"I will." Timmons gave him his hand. "And now," he added, "I don't think you know the good news."

"What?"

"Why, Forbes's bakery was burned out last night."

"Hurroo!" cried Stamer, with a yell of sudden relief and joy. "My lord, you haven't a single bit of evidence against Tom Stamer. My lord, good-bye. Mr. John Timmons and Tom Stamer against the world!"

CHAPTER XXXV.

[THE RUINS.]

The morning following Hanbury's visit to Grimsby Street saw the order of arrival of the ladies in the sitting-room reversed. Mrs. Grace was there first. Edith had been too excited when she went to bed after the young man's disclosures to sleep, and it was not until the small hours were growing big that the girl could close her eyes. As a consequence, she was late.

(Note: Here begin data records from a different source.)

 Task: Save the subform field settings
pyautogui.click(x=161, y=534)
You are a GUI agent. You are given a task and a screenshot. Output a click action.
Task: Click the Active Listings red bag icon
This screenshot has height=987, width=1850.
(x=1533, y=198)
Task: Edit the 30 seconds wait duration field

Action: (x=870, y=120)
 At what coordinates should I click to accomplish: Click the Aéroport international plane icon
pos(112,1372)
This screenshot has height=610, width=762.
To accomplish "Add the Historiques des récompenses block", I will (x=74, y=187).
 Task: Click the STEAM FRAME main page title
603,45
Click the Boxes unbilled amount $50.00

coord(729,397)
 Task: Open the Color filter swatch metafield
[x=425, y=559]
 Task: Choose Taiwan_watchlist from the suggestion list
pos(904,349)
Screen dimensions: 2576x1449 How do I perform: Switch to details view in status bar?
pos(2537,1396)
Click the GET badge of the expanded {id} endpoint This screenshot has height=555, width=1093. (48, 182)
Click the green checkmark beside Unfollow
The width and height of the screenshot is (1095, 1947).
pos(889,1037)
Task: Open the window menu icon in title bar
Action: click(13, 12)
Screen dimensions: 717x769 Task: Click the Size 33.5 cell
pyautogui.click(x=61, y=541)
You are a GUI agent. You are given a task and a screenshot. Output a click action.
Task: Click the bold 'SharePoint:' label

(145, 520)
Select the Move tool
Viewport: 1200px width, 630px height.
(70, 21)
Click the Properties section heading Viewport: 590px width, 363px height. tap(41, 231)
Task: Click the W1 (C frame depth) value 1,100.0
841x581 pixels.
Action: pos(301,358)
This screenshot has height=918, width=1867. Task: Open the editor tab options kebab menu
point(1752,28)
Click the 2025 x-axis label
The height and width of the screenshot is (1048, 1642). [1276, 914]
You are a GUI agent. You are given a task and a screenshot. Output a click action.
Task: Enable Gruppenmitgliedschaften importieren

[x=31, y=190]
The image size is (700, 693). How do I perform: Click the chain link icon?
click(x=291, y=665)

But when at last she did awake, how different were her feelings from the day before! She could scarcely believe she was the same being, or it was the same world. That letter from Mr. Coutch, of Castleton, had plunged her into a depth of leaden hopelessness she had never known before. Now all was changed. Then she was the last of a race of shopkeepers; now she had for cousin a man whose ancestor had been a king. Whatever fate might do against her in the future, it could never take away that consoling consciousness. At Miss Graham's in Streatham the girls used to say she ought to be a queen. Well, a not very remote relative of hers would have sat on a throne if she had lived and come into her rights! Prodigious.

She found her grandmother waiting for her. The old lady was seated in the window, spectacles on nose, reading the morning paper. All the papers of that morning had not an account of the disaster at Chelsea, because of the late hour at which it occurred. Mrs. Grace's paper was one that did not get the news in time for insertion that morning, so that the old lady and Edith were spared the pain of believing that a man who sat in this room yesterday had met with a sudden and horrible death.

But Mrs. Grace's eye had caught a paragraph headed "The Last of the Poles." Without a word or comment she handed the paper to the girl and said merely, "Read that. It ought to interest you."